The effects of too much fluorine derived from natural drinking waters are well known, ranging from slight cosmetic effects (mottled tooth enamel) to incapacitating skeletal abnormalities. Overt toxic effects from too much selenium also occur (rarely) from ingestion of natural waters that contain high levels of selenium, but, as with fluorine, occurrence is limited to small geographic regions. Although selenium poisoning, i.e. selenosis of livestock, has been recognized for many years (Underwood, 1977), human disease from naturally-occurring selenium poisoning has been shown only recently; the occasional, poorly-documented reports of past decades were not scientifically acceptable. Yang et al., (1983) have reported selenium intoxication in the Hubei Province of China involving several hundred individuals, apparently the result of consuming vegetables with high concentrations of Se in association with a low-protein diet. Selenium intoxication in human beings from drinking water rich in selenium has been reported in southwestern Colorado. On a Ute reservation, some wells that provide drinking water for humans contain very high concentrations of selenium — as high as 13000 µg 1-1 (Brogden et al., 1979). It is from the consumption of very high selenium content waters that overt manifestations of toxicity have been observed (Beath, 1962). It may be that the toxicity of selenium to human beings has been exaggerated because, in some areas of southwestern Colorado, waters with 400-500 µg 1-1 of selenium have been consumed by humans over many years without apparent harmful effects (E.C. Hutchinson, U.S. Geological Survey, personal communication, 1982). Data pertaining to selenium content of drinking waters illustrate well the tremendous variation in concentrations of trace elements in natural waters even within relatively small geographic regions. In one 3-square mile area, the Oxford Tract, selenium values in ground water ranged from <10 to 13000 µg 1-1 (Brogden et al., 1979). Vertical changes in Se concentrations are also important. In one well that taps water at several depths on the Oxford Tract installed by the U.S. Geological Survey, water samples collected had selenium concentrations that ranged from 90 to 540 µg 1-1 (Brogden et al., 1979).
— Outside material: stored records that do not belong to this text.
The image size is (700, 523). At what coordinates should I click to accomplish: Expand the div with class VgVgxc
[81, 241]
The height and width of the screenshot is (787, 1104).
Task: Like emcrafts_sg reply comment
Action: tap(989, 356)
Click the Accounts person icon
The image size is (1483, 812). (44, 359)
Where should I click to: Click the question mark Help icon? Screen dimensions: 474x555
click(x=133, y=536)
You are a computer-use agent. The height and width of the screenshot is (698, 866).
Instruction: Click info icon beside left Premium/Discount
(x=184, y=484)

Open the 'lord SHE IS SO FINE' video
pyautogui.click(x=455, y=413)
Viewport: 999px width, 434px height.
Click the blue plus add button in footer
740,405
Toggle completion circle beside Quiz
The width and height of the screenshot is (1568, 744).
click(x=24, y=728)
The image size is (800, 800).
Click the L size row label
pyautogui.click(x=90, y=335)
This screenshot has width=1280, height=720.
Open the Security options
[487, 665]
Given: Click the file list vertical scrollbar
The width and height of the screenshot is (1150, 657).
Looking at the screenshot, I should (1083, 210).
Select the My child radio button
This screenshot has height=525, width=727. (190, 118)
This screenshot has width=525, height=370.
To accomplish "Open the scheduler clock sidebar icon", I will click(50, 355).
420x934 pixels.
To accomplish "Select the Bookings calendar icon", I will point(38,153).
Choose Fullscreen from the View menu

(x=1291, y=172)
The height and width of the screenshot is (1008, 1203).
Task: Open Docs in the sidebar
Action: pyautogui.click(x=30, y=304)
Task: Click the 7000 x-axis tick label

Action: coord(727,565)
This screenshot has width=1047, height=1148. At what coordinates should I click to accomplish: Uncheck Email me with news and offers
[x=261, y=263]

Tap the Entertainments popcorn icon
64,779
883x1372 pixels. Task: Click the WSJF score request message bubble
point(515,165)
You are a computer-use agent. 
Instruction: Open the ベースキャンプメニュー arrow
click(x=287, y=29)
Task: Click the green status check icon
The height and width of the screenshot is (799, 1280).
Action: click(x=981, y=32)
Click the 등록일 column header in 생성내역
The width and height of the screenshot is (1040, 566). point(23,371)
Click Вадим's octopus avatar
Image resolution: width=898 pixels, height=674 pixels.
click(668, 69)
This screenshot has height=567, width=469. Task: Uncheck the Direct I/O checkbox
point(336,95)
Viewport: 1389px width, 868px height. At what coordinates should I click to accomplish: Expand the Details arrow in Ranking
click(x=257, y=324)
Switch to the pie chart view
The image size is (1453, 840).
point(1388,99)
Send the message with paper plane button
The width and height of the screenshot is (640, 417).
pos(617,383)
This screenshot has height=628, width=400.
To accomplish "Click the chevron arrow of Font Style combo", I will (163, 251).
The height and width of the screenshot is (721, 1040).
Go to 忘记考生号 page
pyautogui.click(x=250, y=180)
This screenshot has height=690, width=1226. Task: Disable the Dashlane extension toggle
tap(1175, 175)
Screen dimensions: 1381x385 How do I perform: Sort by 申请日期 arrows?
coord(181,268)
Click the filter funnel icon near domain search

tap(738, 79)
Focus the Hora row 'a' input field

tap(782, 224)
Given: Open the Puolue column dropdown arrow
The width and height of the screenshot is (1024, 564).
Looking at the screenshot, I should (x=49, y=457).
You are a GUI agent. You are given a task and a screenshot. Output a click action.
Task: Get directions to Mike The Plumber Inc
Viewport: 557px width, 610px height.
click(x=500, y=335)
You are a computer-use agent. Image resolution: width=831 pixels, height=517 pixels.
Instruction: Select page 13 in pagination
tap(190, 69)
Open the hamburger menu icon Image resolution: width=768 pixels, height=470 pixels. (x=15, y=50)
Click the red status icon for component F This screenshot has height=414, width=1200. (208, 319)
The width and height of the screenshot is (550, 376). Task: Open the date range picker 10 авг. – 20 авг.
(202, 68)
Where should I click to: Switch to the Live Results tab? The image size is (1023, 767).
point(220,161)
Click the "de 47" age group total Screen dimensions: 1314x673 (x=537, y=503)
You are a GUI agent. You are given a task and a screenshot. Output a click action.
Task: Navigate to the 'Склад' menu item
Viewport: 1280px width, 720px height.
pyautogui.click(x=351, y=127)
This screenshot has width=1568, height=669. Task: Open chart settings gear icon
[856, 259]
The most important benefit to human health associated with the macro and micro elements contained in drinking water is probably that related to cardiovascular mortality (CVM). Many epidemiologic studies have shown an inverse relationship between hard water and CVM, but the precise characteristics of the "hard-water factor" remain elusive. Some (NAS, 1979) have considered that substances contained in hard water may not be directly responsible for decreased CVM; rather, soft water may cause increased CVM because many soft waters are corrosive and dissolve cadmium and/or lead from pipes that distribute the water. In "Geochemistry of Water in Relation to Cardiovascular Disease" (NAS, 1979), Comstock states". . . there can be little doubt that the negative associations of water hardness with cardiovascular mortality are not spurious", and he evaluates several reports on the level of increased risk of cardiovascular deaths in soft versus hard water areas in the United States, Canada, and England and Wales. The data are not entirely compatible because the grouping according to precise cause of death varies, but the risk factor in the United States appears to be about 1.15. This seems a weak association, but when one considers that nearly 1 million persons in the U.S.A. die each year from cardiovascular disease, approximately 2.5 times as many as from cancer, an increased risk of death of 15% becomes very significant indeed.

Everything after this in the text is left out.